┌──

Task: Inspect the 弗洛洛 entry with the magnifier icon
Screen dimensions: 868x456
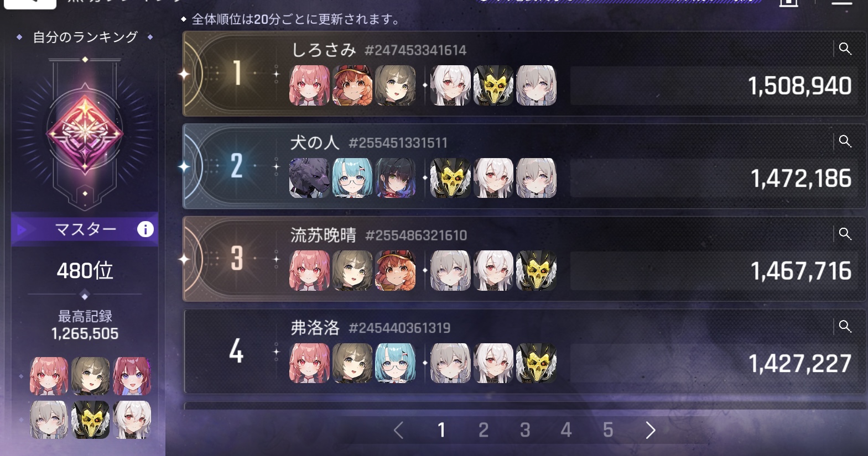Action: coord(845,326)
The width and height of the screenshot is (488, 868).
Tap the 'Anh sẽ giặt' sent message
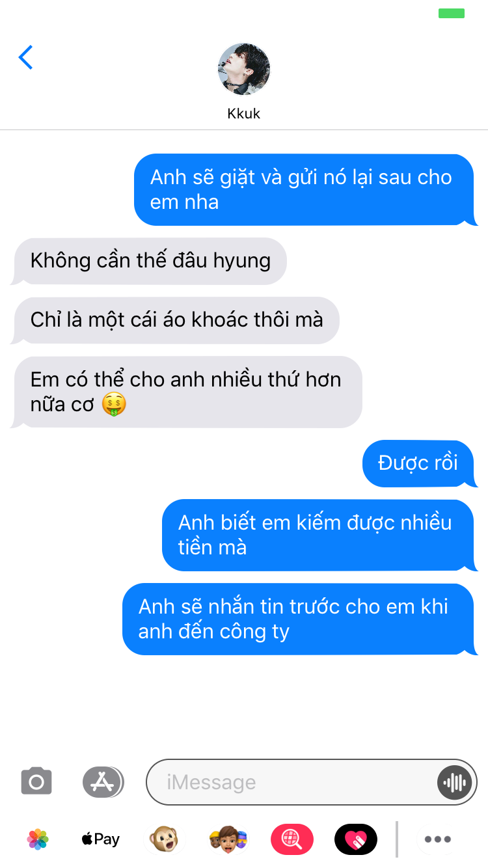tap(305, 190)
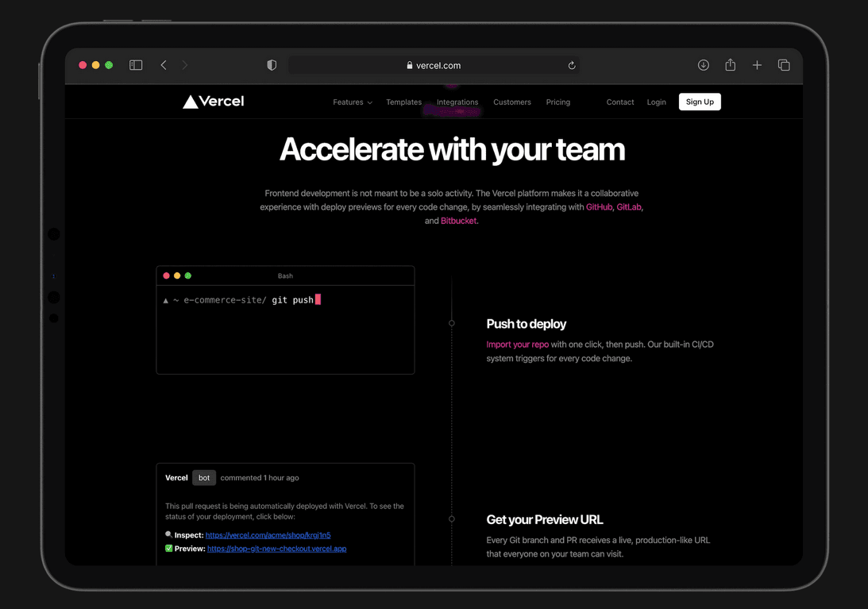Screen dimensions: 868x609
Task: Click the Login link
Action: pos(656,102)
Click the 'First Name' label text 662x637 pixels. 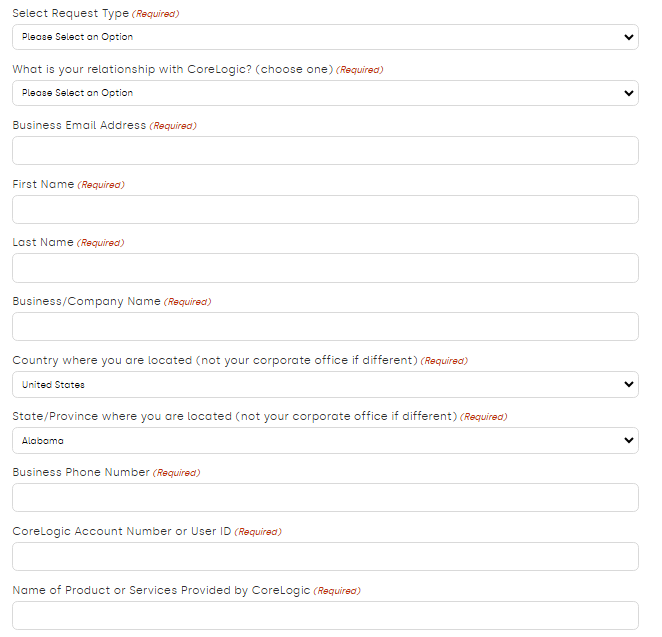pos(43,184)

└──

Prompt => Rewrite the entries as a JSON list of strings, one string per line, beginning at the start of the entries and stopping after the line that contains "Action: pos(656,102)". Skip blank lines and leave the pictures out.

Worked solution =>
[
  "Task: Inspect the 弗洛洛 entry with the magnifier icon",
  "Screen dimensions: 868x456",
  "Action: coord(845,326)",
  "The width and height of the screenshot is (488, 868).",
  "Tap the 'Anh sẽ giặt' sent message",
  "tap(305, 190)",
  "Screen dimensions: 868x609",
  "Task: Click the Login link",
  "Action: pos(656,102)"
]